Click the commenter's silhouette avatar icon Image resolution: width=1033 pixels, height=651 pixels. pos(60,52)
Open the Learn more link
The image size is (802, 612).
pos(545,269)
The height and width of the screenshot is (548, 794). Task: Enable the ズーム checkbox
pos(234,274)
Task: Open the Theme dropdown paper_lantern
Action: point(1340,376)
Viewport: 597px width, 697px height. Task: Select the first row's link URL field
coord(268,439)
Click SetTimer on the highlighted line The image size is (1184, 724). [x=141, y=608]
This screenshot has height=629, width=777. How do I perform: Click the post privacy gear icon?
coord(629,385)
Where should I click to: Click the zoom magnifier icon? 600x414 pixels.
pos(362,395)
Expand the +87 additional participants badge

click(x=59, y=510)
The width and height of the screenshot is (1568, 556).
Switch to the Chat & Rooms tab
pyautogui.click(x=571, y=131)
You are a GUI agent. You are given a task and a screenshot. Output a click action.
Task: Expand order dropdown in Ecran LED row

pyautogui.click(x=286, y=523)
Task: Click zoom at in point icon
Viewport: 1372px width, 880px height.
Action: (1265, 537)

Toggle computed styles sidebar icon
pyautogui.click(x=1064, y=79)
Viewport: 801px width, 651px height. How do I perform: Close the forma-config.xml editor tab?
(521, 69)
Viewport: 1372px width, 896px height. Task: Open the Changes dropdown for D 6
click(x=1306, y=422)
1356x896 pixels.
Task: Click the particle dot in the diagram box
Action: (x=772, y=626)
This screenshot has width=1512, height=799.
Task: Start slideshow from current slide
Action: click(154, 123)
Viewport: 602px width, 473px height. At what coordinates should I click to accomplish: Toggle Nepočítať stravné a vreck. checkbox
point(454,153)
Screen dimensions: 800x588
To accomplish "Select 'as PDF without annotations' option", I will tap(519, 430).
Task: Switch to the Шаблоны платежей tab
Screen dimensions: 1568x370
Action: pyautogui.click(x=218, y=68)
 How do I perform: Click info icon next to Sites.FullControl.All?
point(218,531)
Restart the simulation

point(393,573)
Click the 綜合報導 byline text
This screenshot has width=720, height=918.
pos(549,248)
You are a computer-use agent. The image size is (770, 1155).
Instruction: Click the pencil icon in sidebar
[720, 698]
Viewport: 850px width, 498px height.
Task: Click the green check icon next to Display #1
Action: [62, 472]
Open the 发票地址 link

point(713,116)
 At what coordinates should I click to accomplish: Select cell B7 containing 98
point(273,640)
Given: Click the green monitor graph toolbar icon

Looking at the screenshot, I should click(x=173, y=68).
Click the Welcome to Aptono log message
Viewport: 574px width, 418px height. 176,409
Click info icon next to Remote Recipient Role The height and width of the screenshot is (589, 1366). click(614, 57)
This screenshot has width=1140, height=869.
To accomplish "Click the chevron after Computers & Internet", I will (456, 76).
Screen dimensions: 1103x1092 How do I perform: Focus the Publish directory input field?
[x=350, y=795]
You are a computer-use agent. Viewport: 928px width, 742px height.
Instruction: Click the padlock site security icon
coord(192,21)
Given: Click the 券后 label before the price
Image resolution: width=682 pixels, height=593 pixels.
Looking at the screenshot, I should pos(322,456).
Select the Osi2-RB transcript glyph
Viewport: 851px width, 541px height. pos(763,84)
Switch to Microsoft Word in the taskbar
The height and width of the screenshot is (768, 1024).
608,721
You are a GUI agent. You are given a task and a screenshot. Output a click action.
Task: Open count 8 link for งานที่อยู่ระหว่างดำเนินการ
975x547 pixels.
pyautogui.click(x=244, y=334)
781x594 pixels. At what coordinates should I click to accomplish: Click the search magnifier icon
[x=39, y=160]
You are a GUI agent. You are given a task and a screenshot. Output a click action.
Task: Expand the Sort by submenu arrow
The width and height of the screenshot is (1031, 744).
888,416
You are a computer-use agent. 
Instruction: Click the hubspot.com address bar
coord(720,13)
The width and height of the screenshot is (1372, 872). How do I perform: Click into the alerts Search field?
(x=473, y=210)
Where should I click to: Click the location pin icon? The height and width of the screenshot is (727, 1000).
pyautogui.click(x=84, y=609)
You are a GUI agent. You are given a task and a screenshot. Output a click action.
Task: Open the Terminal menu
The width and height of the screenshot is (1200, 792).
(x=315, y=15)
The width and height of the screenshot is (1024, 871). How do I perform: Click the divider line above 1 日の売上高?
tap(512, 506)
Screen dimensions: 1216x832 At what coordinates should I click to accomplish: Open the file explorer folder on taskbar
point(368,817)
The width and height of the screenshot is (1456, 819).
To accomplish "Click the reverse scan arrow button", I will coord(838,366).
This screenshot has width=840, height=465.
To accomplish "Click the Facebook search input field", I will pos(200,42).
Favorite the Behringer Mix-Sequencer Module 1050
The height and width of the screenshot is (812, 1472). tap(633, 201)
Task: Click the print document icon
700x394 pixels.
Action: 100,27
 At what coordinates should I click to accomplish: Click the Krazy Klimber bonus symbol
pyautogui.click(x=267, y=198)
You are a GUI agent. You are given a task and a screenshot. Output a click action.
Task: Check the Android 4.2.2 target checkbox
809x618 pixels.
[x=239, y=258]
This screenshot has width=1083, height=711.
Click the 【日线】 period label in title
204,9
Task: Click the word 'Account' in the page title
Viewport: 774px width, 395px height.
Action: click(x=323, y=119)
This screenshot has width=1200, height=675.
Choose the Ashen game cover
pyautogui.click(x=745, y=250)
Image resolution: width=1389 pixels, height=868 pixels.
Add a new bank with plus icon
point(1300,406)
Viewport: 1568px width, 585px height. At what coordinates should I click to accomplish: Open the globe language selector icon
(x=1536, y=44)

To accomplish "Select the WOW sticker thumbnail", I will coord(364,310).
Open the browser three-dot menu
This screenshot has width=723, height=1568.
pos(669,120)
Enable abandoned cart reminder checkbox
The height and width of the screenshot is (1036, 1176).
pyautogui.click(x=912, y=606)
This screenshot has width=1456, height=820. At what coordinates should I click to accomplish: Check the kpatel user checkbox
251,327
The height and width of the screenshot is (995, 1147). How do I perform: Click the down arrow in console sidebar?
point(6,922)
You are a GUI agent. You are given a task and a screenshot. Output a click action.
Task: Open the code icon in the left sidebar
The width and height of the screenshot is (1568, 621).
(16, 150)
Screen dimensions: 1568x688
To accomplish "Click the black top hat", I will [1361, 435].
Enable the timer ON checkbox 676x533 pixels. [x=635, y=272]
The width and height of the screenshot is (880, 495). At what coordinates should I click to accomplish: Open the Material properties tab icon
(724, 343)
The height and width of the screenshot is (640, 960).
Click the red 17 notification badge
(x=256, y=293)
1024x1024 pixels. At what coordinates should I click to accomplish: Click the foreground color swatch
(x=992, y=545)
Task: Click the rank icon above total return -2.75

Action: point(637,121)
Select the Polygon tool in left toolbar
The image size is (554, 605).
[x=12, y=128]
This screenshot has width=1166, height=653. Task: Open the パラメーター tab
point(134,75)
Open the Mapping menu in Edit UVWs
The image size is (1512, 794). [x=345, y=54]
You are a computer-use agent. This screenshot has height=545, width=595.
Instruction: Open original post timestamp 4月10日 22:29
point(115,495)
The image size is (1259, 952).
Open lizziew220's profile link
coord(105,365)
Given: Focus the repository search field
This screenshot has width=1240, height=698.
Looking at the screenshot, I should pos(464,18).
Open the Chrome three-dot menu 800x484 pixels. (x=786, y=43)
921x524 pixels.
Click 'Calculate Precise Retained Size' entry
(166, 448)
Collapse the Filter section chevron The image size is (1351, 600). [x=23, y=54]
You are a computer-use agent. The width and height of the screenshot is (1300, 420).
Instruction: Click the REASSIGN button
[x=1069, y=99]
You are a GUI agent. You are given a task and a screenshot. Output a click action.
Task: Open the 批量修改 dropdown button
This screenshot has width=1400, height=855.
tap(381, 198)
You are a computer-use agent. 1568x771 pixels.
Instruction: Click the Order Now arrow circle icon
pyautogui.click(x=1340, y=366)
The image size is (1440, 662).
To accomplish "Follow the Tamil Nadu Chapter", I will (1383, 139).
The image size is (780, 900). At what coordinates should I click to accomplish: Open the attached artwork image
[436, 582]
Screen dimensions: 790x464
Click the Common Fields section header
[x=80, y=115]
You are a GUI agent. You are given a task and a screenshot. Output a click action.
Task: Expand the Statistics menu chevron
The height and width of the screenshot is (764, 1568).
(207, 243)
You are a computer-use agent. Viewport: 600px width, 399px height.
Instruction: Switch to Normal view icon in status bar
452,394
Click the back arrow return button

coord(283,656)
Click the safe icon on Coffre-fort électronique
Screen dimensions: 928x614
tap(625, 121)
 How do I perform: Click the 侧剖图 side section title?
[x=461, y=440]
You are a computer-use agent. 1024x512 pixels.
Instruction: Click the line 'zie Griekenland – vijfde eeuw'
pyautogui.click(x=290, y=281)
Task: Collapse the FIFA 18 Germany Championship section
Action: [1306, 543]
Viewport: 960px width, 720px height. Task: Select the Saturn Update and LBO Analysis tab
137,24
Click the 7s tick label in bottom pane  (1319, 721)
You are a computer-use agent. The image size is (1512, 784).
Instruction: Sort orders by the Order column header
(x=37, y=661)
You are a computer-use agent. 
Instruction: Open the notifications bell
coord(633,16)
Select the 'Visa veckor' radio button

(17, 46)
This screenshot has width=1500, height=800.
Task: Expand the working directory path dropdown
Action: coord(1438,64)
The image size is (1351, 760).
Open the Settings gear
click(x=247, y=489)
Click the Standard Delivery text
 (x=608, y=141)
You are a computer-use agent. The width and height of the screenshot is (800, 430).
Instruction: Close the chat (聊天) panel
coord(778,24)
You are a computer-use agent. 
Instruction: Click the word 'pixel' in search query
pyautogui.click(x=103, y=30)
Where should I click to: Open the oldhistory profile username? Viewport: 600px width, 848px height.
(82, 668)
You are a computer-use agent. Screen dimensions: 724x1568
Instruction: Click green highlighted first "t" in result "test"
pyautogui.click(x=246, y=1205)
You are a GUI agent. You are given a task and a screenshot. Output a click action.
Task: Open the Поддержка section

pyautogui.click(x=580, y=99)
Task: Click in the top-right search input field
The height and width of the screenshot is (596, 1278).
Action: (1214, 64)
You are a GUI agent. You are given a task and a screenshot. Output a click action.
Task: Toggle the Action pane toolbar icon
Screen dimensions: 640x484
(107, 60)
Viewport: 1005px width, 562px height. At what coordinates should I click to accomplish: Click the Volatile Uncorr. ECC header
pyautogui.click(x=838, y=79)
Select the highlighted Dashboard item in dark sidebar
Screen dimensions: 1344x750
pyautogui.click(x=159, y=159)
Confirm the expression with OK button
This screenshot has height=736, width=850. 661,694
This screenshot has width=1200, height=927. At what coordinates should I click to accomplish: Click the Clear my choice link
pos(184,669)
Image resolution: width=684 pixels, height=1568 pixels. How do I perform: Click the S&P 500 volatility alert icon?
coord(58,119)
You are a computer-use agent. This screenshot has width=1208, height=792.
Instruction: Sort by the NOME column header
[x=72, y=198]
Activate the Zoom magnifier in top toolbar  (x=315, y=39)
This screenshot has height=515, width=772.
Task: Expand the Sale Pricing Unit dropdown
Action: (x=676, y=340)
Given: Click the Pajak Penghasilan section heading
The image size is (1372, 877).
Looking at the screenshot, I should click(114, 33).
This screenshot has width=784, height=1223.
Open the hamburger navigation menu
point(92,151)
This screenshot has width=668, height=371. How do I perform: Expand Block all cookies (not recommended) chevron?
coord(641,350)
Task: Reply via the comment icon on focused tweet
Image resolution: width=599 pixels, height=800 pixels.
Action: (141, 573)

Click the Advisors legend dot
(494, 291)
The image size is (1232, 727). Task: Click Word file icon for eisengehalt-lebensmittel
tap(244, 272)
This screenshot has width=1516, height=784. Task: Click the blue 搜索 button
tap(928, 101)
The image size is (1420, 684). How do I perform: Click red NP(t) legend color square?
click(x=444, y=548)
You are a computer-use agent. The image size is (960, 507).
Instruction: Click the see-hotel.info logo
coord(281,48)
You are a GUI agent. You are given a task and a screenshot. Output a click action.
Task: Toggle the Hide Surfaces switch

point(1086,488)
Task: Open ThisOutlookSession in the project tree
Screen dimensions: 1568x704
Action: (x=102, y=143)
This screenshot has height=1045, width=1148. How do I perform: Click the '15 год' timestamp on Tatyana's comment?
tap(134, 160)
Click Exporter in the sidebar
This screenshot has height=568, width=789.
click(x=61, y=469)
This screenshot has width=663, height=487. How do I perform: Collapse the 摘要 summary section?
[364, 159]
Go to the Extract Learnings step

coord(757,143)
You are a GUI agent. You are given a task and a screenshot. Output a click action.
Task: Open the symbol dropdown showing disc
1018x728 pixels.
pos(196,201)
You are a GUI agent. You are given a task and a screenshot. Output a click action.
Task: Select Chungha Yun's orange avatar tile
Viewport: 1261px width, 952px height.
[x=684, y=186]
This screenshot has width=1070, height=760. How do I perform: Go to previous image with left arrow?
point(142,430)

→ Task to complete:
Pull every line containing "will" from the data.

→ Solution to the exercise:
To accomplish "Select 'as PDF without annotations' option", I will tap(519, 430).
To accomplish "Click the chevron after Computers & Internet", I will (456, 76).
To accomplish "Click the reverse scan arrow button", I will coord(838,366).
To accomplish "Click the Facebook search input field", I will pos(200,42).
To accomplish "Select the WOW sticker thumbnail", I will coord(364,310).
To accomplish "Click the black top hat", I will [1361, 435].
To accomplish "Follow the Tamil Nadu Chapter", I will (1383, 139).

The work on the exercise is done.